==== Selected extract

Fedweek Legal

In Rubendall v. Department of Health and Human Serevices, Doc. No. DC-1221-05-0099-W-1 (April 28, 2006), the employee received a seven-day suspension from the agency based on an alleged failure to cooperate with an official investigation. After filing a complaint with the Office of Special Counsel (OSC), alleging that her suspension was in retaliation for whistleblower activities, the employee filed an appeal with the Merit Systems Protection Board (MSPB or Board). In her MSPB complaint, the employee alleged, among other things, that she was retaliated against for disclosing misuse of government computer systems. The MSPB’s administrative judge dismissed the employee’s appeal, finding that she failed to present a “nonfrivolous” allegation of reprisal for whistleblowing. On appeal, the three-member Board unanimously overturned the administrative judge’s decision.


The Board reiterated that it has jurisdiction over a whistleblower appeal where an employee, who has exhausted administrative remedies by first filing an OSC complaint, demonstrates a nonfrivolous allegation that she engaged in whistleblowing activity by making protected disclosures, and that such disclosures were a contributing factor in the agency’s personnel action — in this case, a suspension. The question of whether an employee meets the threshold test of a “nonfrivolous” allegation is based on the written record, prior to holding a jurisdictional hearing. Once an employee establishes the nonfrivolous allegation of reprisal for whistleblowing, she has a right to hearing.

========
==== Data lines

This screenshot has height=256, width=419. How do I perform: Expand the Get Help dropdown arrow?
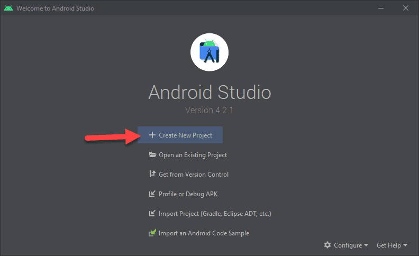pos(405,246)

========

- **Exercise tasks**
A: In the Fedweek Legal summary, what was the stated basis for the employee's seven-day suspension?
B: Rewrite the paragraph of the Fedweek Legal summary that begins "The Board reiterated" as a short bulleted list that keeps its main facts.

- **Solved problems**
A: An alleged failure to cooperate with an official investigation.

B:
- The Board has jurisdiction over a whistleblower appeal when an employee who has exhausted administrative remedies by first filing an OSC complaint makes a nonfrivolous allegation of two things: that she made protected disclosures, and that those disclosures contributed to the agency's personnel action (here, a suspension).
- Whether the allegation meets the "nonfrivolous" threshold is decided on the written record, before any jurisdictional hearing.
- Once the employee establishes a nonfrivolous allegation of reprisal for whistleblowing, she has a right to a hearing.